Tuesday, January 31, 2012

P&G layoff - harbinger of the decline of traditional media?


P&G (the world’s largest marketer) plans to reduce marketing budgets after it was becoming increasingly clear that rising ad costs were adversely effecting margins and that they can deliver more effective and efficient marketing programs through lower cost mediums such as digital.  

To quote P&G CEO Robert McDonald:

There are just so many different media available today and we're quickly moving more and more of our businesses into digital…[i]n the digital space, with things like Facebook and Google and others, we find that the return on investment of the advertising, when properly designed, when the big idea is there, can be much more efficient.


Could this be the event that finally breaks the 50+ year hegemony of the TV and traditional media advertising model?  We’ll see.  As I have posted previously the budgets of most marketers are significantly out of alignment with the media consumption habits of consumers.  
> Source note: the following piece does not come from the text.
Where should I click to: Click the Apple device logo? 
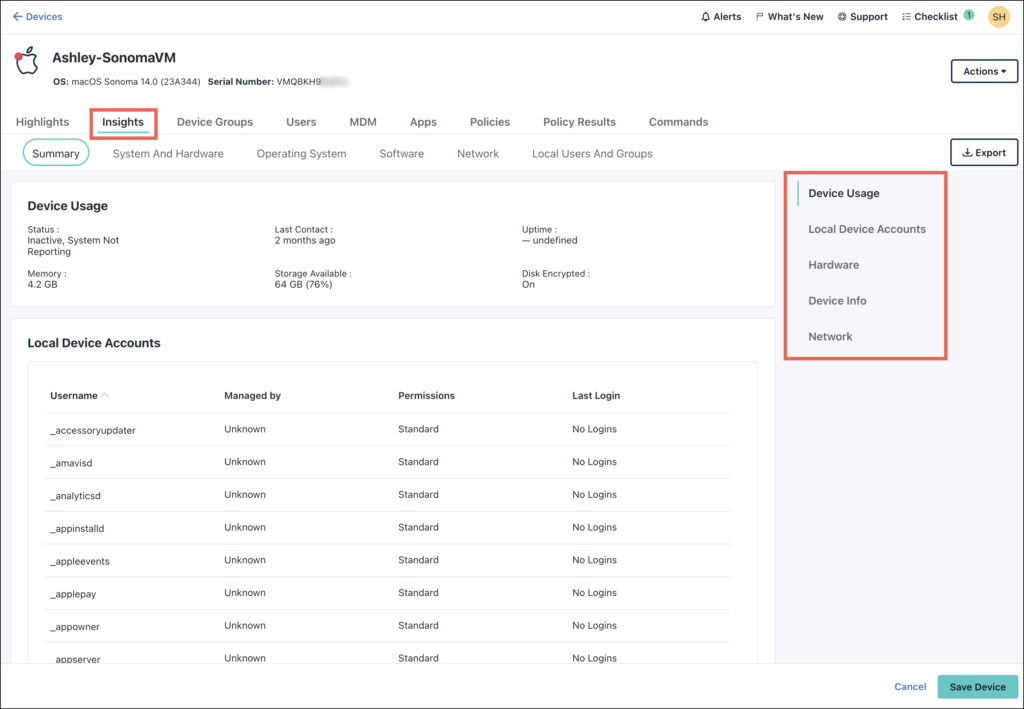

That said, paradigm shifts can take time but once they occur the rules of the game can change pretty swiftly.  A move by a market leader like P&G might be the finally push needed to reach the tipping point.

Sunday, January 29, 2012

The march of digitally driven creative destruction continues


No new news here but a good article on NYT.com on how Barnes and Noble and the publishing industry are still struggling to adapt to the incredible disruption brought about by Amazon.com and the e-reader revolution.


Personally, I am rooting for B&N - I like retail bookstores and I enjoy reading print books. Hopefully the book industry can crack the code but based on what we have seen with other industries it may just be a matter of time before retail bookstores are a thing of the past. While the notion of creative destruction comes with the promise of economic innovation (at least according to Schumpeter), sometimes the upside of that innovation is in the eye of the beholder.